SUZANNE Mooney is going places. Japan, York. Chicago. All in the airspace of a few days.

The Irish artist and photographer stopped over in North Yorkshire for the climax of the 2014 Aesthetica Art Prize last Wednesday, en route from her Tokyo home to address a conference in the United States.

It was to prove a rewarding trip to York St Mary’s because Suzanne was awarded the Student Prize for Come Away O… (2013) and Tokyo Summit A (2012).

The first work is the conversation piece of the two; the second emphasising the point made by the first, which is hanging at the epicentre of the deconsecrated church in Castlegate, as if forming an extra stained glass window suspended from the rafters, responding to the rise and fall of the sun through the day.

Comprised of two photographic images of near-identical window frames, Come Away O… invites onlookers to partake – if only for a transient moment – in a figure’s contemplation of the Tokyo landscape below.

From the photograph you will see Suzanne taking up her own invitation, and it is a posture she adopts regularly in her academic artistic explorations. “Come Away O…is part of a larger body of ten photographic works, Outside In, which explores city-view observatories in Tokyo and considers the importance of the act of viewing a city from above to the urbanite,” says Suzanne, who observes and experiments with landscape as a theme in her work.

Born in Dublin, Suzanne moved to Wicklow, then travelled, gaining outstanding results in her artistic studies before the wanderlust struck again. “I knew that I didn’t want to live in Ireland any more. It felt too constricted,” she says. “I love cities and I love anonymity, whether in the countryside or the big city.”

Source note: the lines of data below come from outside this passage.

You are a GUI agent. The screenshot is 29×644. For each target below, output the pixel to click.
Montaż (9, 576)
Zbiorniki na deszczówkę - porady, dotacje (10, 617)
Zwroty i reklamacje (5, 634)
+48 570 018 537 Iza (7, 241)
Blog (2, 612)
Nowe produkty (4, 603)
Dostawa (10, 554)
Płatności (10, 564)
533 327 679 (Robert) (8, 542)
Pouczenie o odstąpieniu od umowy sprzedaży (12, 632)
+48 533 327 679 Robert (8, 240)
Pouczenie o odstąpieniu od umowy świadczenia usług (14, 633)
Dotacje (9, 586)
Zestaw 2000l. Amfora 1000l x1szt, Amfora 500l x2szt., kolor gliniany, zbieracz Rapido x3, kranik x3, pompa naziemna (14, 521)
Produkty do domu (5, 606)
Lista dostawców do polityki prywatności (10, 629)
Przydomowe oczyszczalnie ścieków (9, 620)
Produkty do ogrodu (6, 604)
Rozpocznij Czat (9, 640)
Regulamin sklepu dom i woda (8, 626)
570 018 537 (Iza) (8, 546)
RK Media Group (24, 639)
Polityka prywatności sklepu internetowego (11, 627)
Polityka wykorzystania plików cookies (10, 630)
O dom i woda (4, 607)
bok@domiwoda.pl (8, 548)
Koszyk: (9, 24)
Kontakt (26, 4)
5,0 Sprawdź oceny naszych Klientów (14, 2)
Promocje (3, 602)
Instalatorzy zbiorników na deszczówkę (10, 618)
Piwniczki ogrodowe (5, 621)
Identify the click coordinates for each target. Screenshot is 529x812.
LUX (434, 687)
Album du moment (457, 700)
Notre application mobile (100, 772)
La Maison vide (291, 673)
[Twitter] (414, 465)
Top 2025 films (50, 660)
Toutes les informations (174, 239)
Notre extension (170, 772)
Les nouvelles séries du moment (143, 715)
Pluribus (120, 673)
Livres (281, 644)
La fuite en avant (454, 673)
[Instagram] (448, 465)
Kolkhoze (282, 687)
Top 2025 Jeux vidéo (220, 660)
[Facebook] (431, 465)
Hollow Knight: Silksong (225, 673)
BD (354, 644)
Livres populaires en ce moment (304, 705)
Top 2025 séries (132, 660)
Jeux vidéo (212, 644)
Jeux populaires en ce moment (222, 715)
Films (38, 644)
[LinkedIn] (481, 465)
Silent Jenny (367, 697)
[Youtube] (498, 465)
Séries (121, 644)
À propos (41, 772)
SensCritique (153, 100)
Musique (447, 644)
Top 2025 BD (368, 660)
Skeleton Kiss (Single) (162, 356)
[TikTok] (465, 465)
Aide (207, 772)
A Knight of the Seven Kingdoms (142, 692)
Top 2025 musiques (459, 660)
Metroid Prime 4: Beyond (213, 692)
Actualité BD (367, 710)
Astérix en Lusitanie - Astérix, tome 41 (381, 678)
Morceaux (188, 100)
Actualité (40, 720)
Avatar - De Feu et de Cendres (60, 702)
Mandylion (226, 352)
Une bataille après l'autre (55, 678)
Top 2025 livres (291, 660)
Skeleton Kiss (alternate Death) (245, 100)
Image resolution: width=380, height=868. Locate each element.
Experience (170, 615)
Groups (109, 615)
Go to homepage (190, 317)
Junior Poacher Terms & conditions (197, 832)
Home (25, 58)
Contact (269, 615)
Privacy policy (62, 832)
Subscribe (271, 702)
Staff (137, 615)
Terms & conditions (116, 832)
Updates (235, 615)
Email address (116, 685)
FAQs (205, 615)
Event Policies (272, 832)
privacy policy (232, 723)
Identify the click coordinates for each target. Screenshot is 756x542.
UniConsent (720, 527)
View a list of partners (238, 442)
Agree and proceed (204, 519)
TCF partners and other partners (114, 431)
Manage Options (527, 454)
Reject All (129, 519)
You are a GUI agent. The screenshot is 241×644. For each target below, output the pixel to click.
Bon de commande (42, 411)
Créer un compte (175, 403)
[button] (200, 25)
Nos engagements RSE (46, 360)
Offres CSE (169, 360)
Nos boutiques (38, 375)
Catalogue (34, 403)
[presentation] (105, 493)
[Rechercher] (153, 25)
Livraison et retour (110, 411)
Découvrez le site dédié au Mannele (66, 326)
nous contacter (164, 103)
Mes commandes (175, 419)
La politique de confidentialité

Suzanne duly headed to one such city, acquiring a residency in the National Art Studio at Changdong, Seoul, in South Korea in 2007.

“That four-month stay was when I became interested in city landscapes and their sprawling centres, where the landscape can change so much within one city centre, whereas here in Europe, we know where our city centres are, where they begin and end,” says Suzanne. “That’s the European mentality of needing a precise city centre.”

Suzanne moved to Tokyo six years ago to continue her artistic studies on a scholarship. “Technically, Tokyo is not a city, but a metropolis with 23 self-governing districts called ‘Ku’, so you pay your income tax but a portion of that goes to your district, including for health insurance,” she says, after settling in Toshima Ku.

“These images in my work are of Toshima Ku. Initially I went to Nihon University 20 minutes away and after two years, I moved to a different university, TAMA, out in the mountains on the fringes of Tokyo, where I studied for a practice-based PhD in art.”

The second exhibition work, Tokyo Summit A emerged from taking a photograph almost every day, or at least a couple of days a week, for a year, to present a panoramic view from an observatory, utilising 100 images.

“What I wanted to emphasise was to show how futile it was to try to see the full view because the cityscape is so large,” she says.

• Suzanne Mooney is among eight artists on the prize shortlist whose works will be on show at York St Mary’s until May 31, in an exhibition co-ordinated by Aesthetica Magazine with the York Museums Trust, open Thursday to Monday, 10am to 4pm; free admission.

• Exhibition visitors can vote for their favourite work in the People’s Choice Award.